Required actions
(a) Please answer these questions from the railroad right-of-way case:
(i) On what date was the paper-writing proven, probated and registered?
(ii) Since what year had part of the embankment been cultivated?
(iii) What stated consideration did the landowners give for relinquishing the right of way?
(b) Carry on the railroad right-of-way case from its last sentence.

Document
####################
2. That on said 27 October, 1855, the said William H. Cabiniss, being then the owner of said land, executed and delivered to the Wilmington, Charlotte Rutherford Railroad Company, under whom defendant claims title, as hereinafter stated, a paper-writing, of which the following is a copy, to wit:

STATE OF NORTH CAROLINA — Cleveland County.

This indenture witnesseth, That we, whose names are hereunto subscribed, do hereby relinquish to the Wilmington, Charlotte Rutherford Railroad Company the right of way for said road through all and every piece or parcel of land respectively owned by us, (427) severally, in the county of Cleveland, and we do this in consideration of the prospective advantage which may accrue to us, arising from the road's location through our county.

Witness our names, 27 October, 1855. WM. H. CABINISS.

3. That this paper-writing had reference to the land described in the complaint, and that it was duly proven, probated and registered, as required by the statute, 28 June, 1886.

4. That said Wilmington, Charlotte Rutherford Railroad Company thereupon proceeded to locate, and did locate, their road over said land as hereinafter described; and upon said land a deep cut was excavated and a long embankment erected, about the year 1856 to 1860, and that in 1885, when defendant completed its road, as hereinafter stated, the said cut and embankment were still distinct, though on the latter had grown up some pine trees in part, and other part of it was cultivated and had been since 1869.

5. That the other facts in this case are exactly as stated in the facts agreed upon in writing by the undersigned attorneys in the case (C. Hendrick v. C. C. Railroad Co.) now pending in this Court, and we hereby adopt said facts as filed in said case as the facts in this, in addition to those above stated, with the following exceptions, to wit:

(1) That paragraph No. 1 thereof be stricken out.

(2) That the portion in reference to the Forbis heirs being minors and nonresidents be stricken out.

(3) That the plaintiff's name be substituted in place of "C. Hendrick" wherever the latter occurs.

Upon these facts the following order was made by Judge Clark:

"Upon the foregoing facts agreed, the same being presented to (428) the presiding judge, and a jury trial being waived, it is adjudged that the petitioner is entitled to the relief demanded in his petition.
####################
Given data

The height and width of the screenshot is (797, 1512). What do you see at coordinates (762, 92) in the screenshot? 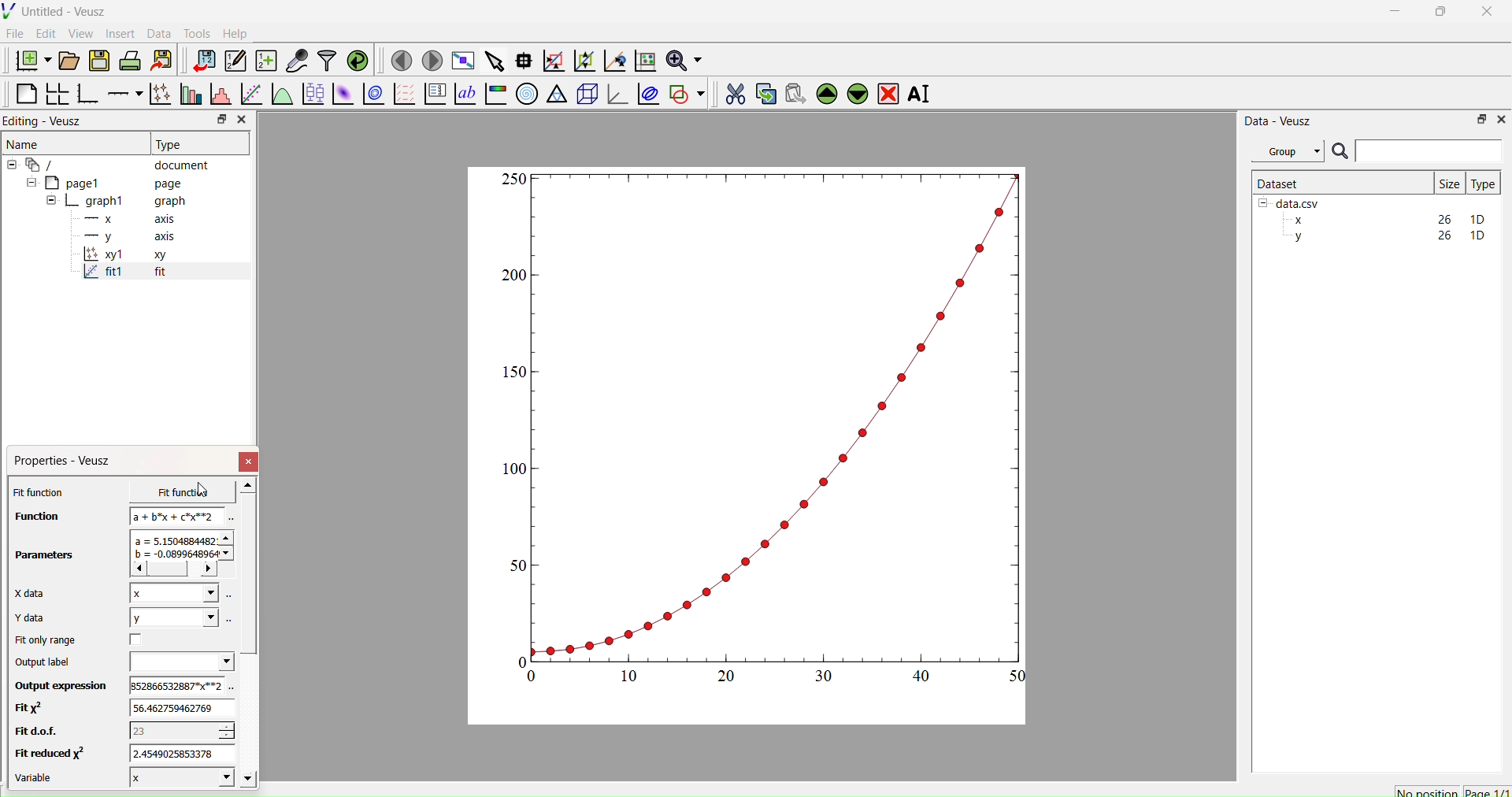
I see `Copy` at bounding box center [762, 92].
####################
Final answers
(a)
(i) 28 June, 1886.
(ii) 1869.
(iii) The prospective advantage that might accrue to them from the road's location through their county.

(b)
"And it is further ordered that E. D. Dickson, D. S. Lovelace, and S. G. Brice be, and they are hereby, appointed commissioners to value the right of way over the land described in the complaint of petitioner and as therein described. They shall proceed according to the directions of respondent's charter, first giving to the parties twenty days notice of the time and place of making said valuation, and shall report their proceedings hereunder, under their hands and seals of this court. Exception by defendant."

On the coming in of the report, the following judgment was entered:

"This cause coming on for final hearing upon report of the commissioners to assess damages to the plaintiff for the causes stated in the complaint, and said commissioners having made due report thereof, in which they assess plaintiff's damages at $285, and there being no exceptions filed to said report: It is now, on motion of McBrayer Ryburn, attorneys for plaintiff, ordered, considered and adjudged that said report be and the same is hereby in all things confirmed, and that the plaintiff have and recover of the defendant said sum of $285, with interest thereon from 5 August, 1889 (the term to which said report was returned), till paid, and the costs of this action, to be taxed by the clerk."

The defendant appealed, relying in part upon the exception previously entered to the ruling of Judge Clark.


In Hendrick v. R. R., 101 N.C. 617, (429) it was clearly settled that the bargainee of an original landowner upon whose land the Wilmington, Charlotte Rutherford Railroad Company had located its line and done a portion of the grading, without laying the superstructure, before the year 1860, was not barred of recovery in a proceeding instituted within two years after the completion of the line over his land by the defendant company, which purchased the franchise of the original company making the location and succeeded to its liability under its charter to pay such damage as might be assessed in a proper proceeding commenced by the owner within two years after the road should be finished over his land.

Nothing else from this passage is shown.